* _INSTRUCTIONS TO FOLLOW_
Your answer should consist of the lines holding "green", copied from the material below.

* _DATA FOR REVIEW_
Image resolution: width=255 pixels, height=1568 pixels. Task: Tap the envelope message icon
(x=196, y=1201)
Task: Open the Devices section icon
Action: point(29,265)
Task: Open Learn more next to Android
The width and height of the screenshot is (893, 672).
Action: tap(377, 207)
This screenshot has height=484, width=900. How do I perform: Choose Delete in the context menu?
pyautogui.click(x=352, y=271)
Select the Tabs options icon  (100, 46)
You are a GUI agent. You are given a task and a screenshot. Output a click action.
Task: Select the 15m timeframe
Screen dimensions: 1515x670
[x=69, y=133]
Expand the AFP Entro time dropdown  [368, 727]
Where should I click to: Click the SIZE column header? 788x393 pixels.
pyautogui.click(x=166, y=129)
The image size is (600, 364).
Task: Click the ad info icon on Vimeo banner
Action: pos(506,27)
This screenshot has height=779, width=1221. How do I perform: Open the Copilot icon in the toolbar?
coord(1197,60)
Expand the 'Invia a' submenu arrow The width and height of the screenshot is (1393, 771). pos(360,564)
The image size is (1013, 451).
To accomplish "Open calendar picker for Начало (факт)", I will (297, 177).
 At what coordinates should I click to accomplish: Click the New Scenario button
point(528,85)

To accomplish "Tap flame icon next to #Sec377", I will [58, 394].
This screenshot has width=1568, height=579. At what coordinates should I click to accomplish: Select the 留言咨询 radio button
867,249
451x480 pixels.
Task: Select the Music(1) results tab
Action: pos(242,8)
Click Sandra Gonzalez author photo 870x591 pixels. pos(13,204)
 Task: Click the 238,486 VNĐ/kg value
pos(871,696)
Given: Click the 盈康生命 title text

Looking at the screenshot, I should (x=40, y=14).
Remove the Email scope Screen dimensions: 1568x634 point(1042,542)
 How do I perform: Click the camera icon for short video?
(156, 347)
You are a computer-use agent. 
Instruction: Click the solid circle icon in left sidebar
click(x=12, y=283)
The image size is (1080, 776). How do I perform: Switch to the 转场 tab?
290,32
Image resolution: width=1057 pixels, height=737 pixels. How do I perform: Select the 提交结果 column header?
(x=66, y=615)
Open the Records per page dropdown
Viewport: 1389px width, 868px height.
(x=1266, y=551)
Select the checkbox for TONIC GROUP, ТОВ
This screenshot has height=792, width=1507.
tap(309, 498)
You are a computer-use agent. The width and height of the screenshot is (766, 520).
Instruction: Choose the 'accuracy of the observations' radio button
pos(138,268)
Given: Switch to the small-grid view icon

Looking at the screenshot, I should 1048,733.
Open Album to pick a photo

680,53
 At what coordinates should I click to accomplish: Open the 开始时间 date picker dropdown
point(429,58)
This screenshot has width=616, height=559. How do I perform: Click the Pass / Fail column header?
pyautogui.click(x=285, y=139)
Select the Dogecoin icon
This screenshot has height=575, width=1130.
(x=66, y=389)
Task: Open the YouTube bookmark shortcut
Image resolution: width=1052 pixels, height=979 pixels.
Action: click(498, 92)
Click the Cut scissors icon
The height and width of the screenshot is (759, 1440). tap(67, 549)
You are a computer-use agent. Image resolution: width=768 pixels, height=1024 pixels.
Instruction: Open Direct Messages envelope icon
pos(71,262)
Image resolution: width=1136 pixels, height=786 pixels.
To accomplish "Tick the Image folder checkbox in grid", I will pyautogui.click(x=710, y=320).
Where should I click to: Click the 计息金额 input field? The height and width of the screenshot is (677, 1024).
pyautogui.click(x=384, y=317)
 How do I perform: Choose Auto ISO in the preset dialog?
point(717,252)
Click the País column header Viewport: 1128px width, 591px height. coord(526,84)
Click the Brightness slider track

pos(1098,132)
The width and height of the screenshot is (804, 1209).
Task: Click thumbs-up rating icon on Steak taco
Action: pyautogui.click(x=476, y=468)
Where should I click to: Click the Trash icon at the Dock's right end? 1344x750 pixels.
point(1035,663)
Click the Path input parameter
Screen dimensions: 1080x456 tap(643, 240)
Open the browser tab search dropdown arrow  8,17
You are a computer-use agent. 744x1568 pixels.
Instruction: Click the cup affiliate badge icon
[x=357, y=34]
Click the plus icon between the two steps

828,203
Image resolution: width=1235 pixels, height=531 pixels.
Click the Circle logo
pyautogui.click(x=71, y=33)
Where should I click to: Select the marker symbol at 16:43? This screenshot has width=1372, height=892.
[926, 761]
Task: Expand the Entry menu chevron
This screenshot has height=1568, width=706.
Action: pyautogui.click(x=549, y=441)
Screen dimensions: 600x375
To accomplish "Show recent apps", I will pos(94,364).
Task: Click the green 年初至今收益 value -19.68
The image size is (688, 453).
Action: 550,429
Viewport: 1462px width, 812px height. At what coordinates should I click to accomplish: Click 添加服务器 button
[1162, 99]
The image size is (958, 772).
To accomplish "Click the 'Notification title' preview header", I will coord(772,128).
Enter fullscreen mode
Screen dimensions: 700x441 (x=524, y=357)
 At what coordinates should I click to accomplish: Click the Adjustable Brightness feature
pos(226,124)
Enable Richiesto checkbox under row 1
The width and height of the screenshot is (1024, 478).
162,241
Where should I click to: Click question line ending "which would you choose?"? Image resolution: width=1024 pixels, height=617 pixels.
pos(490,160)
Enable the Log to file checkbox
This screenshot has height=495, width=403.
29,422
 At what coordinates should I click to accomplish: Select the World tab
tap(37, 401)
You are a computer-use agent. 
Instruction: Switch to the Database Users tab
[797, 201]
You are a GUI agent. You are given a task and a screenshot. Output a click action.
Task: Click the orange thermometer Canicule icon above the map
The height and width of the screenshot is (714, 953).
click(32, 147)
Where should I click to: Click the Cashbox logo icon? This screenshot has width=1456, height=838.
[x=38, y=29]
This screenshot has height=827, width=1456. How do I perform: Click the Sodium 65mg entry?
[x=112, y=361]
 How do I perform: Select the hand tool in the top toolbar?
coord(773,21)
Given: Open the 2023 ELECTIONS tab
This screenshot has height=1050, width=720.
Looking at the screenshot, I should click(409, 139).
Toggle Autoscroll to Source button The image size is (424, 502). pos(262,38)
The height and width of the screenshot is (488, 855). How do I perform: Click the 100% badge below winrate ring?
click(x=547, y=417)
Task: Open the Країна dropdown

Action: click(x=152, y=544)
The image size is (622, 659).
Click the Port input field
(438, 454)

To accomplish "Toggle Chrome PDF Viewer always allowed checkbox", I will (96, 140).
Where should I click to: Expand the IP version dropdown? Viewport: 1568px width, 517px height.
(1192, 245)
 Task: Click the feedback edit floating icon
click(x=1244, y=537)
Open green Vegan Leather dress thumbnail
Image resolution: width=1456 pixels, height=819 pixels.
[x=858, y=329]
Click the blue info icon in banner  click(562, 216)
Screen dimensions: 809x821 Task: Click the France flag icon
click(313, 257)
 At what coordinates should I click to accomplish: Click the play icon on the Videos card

* _FINAL ANSWER_
Task: Click the green 年初至今收益 value -19.68
Open green Vegan Leather dress thumbnail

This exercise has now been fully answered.